# SketchUp-Merging Shapes



## rance (Sep 30, 2009)

Folks, over the last couple of years, I've continued to learn new techniques as well as solidify what I've learned in the past about Google SketchUp. However, I've been trying to merge some shapes recently and am having some difficulty.

I began with a pipe. I then added a thin panel in front of it for use in sectioning it off. I leaned the panel to my desired angle. I then moved the panel within the pipe to where I wanted it sheared. I selected all elements and intersected the selected elements. And lastly, erased the unwanted part ahead of the panel as well as the panel.

This all went as expected. If there's a better way of doing this part, then please speak up. I'm all for learning a quicker and more efficient way to do this part.

I then wanted to add some holes along the leaning edge. I did this very similar to the previous step by adding some rods of the right size and location, then moved then to intersect the pipe. Now here's where it didn't quite work all the way. I again selected all elements so as to intersect the pipe with the rods. Then as I began removing the waste, I was unable to clear the holes because when doing so, it would also remove the outer surface of the pipe. I zoomed in reeeeeeeaaaaally close to make sure the circles were complete and did not see a problem there.










Still, I have three holes I cannot remove their innerds without also affecting the outside layer of the pipe. Two of them are in view. Yes, the lower one looks like it has a gap. I did try to connect that gap with a line but to no avail.

Can anyone make any suggestions as to where to begin looking for the cause of this problem? One issue could be with the resolution. My pipe is only 1.5" OD. Could this be the culprit?


----------



## rance (Sep 30, 2009)

-- Recorded data --

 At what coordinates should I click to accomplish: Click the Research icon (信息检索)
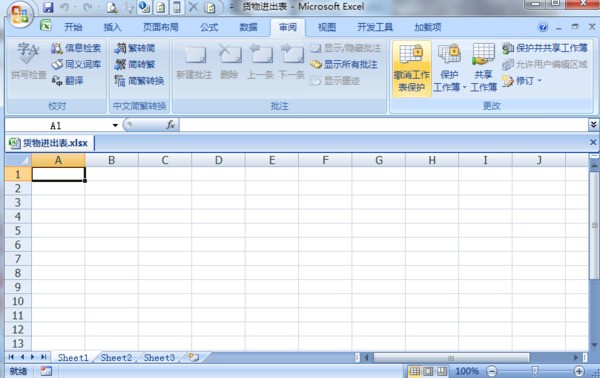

-- Given exercise 1 --
In the SketchUp shape-merging thread, what is the outside diameter of the pipe?
-- Given exercise 2 --
Carry on the SketchUp shape-merging thread from where it stops.

-- Reply 1 --
1.5 inches.

-- Reply 2 --
Here's another picture to give you a better idea of my process.










I did another mockup to a much larger scale and did not experience the problem. I'm fine with that as long as I can scale it back down. However, scaling it back down to a very specific size seems to escape me. Well, after drawing it at a precise factor larger, diong my merges, then precisely reducing it again, I have what I was looking for. Sort of a workaround, but it does work. At least it was a good introduction to the Scaling tool. I guess they put it there to work around bugs? Ha Ha. I still Love SU.


----------



## WagonWillie (Sep 6, 2009)

There is a add on called "BoolTools" that does this easily and perfectly.

http://www.smustard.com/script/BoolTools


----------



## rance (Sep 30, 2009)

Thanks Ken. The video demo makes it look very useful.


----------



## GFYS (Nov 23, 2008)

Rather than using the scaling tool to make the model larger, try using the measuring tape tool. Select an element of known dimmension…type in a dimmension of value say 10 times larger. SU will ask if you wish to resize the whole model. click "yes". After your desired modifications are completed…select the same element of know dimmension and type in the original dimmension.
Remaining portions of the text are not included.